Eso significaba que todos los hortelanos y los ganaderos pasaban por su puerta a la ida y la venida del mercado. Hoy eso no nos dice nada, porque vivimos otro momento, pero antaño significaba que si ella tenía agua para que la leche cundiera antes de llegar al mercado, podía quedarse con una lechera de la pura y que a la vuelta los hortelanos podían recabar en su puerta y deshacerse de la mercancía que no habían podido vender a un precio muy inferior al que le habían puesto en el zoco. Mejor eso que tirarla o volver con ella!!!.
Después de todo y de imaginarnos las cámaras de su casa repletas de patatas, manzanas y melones podíamos pensar en la abuela como toda una institución y no nos equivocaremos porque así lo era: para lo bueno y para lo menos bueno!!
Un ejemplo. Irene criaba guarrillos, aunque luego los vendía. Siempre se quedaban con los ruines, porque eran mucho más baratos o, simplemente no los querían. Y ella los sacaba adelante, casi siempre. Si los criaba y no podía sacarles rendimiento vivos, no os penséis que mi abuelo y su hermano comían jamón, lomo o simplemente costillas, ni de coña!!!.
Ella tenía unas manos que convertían en manjar cualquier parte del marranillo que había criado con esmero y sacrificado sin espanto. Ella era así y el dinero conseguido iba a la lata de la harina (ésa era su hucha particular, la que intentó robar, sin éxito, un amigo de mi abuelo, cuando eran adolescentes y que acabó con un garrotazo en la cabeza del colega del abuelo, propinado por mi bisa del que nunca llegó a recuperarse del todo).
La pena es que ese dinerillo cuando acabó la guerra no valía ná de ná, menos mal que ella no lo vio. Lo único bueno es que sus hijos no habían atinado en sus tiros y seguían vivos (lógico, los albañiles no solían ser expertos en materia de matar a nadie salvo a ellos mismos, según las estadísticas de accidentes laborales –perdón esa es otra historia, la de mi abuelo-) Disculpas otra vez por mi dispersión

Como os contaba, lo poco que me ha llegado de la vida de Irene siempre me ha resultado cuanto menos sorprendente, hasta su final.
A una mujer así, valiente, luchadora, dura e implacable la mató una lata de tomate (seguramente caducado, añado yo), manda narices!!!. Sí, sí, no os lo perdáis. Buscaba algo que pudiese valer (hoy diríamos reciclaba) y se cortó.
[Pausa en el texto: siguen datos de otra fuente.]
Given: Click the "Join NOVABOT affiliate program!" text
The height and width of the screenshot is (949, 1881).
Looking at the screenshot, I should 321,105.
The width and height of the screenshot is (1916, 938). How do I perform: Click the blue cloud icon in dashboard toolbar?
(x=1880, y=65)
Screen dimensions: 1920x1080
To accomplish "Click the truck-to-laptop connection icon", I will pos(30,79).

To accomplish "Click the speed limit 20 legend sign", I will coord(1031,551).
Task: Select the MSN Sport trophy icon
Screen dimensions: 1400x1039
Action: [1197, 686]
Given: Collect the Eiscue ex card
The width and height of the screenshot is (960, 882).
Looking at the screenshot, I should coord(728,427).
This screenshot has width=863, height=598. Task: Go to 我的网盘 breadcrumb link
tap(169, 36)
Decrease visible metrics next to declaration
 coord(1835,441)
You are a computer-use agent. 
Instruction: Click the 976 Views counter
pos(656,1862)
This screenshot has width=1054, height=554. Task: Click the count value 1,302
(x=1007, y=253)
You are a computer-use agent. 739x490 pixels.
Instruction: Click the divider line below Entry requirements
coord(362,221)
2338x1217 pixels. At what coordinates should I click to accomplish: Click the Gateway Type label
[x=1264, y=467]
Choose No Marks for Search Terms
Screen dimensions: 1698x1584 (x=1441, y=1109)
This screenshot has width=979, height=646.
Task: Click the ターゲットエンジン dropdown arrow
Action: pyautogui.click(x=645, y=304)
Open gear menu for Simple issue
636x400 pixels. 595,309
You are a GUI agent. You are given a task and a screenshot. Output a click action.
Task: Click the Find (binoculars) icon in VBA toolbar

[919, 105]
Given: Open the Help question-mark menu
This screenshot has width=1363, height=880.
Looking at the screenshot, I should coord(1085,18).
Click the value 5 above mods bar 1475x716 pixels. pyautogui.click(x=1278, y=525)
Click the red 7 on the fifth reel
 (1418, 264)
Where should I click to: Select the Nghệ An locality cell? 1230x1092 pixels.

Y no hubo solución. En plena guerra fratricida española, mi bisa se cortó con una lata oxidada (no creo que se la robara a las hormigas, supongo que se la encontraría buscando en los vertederos, tal como vemos hoy con horror que hacen los niños y ancianos en otros lugares no tan lejos de nuestro entorno; aunque tal vez en el código moral de las hormigas exista una justicia poética y se vengarán así de los desfalcos trigueños de mi bisa).
El caso, es que la gangrena hizo el resto (gaseosa la denominaron entonces). Ni un mes. Eso sí antes abofeteó a mi otro abuelo, hizo la vida imposible a sus nueras, dejó medio ‘criao’ otro guarrillo, y valoró lo que nunca predicó: el carpe diem.
Vaya tú, que al final se hizo sabia.
Y eso que “sólo” tenía casi sesenta años!!!!!!!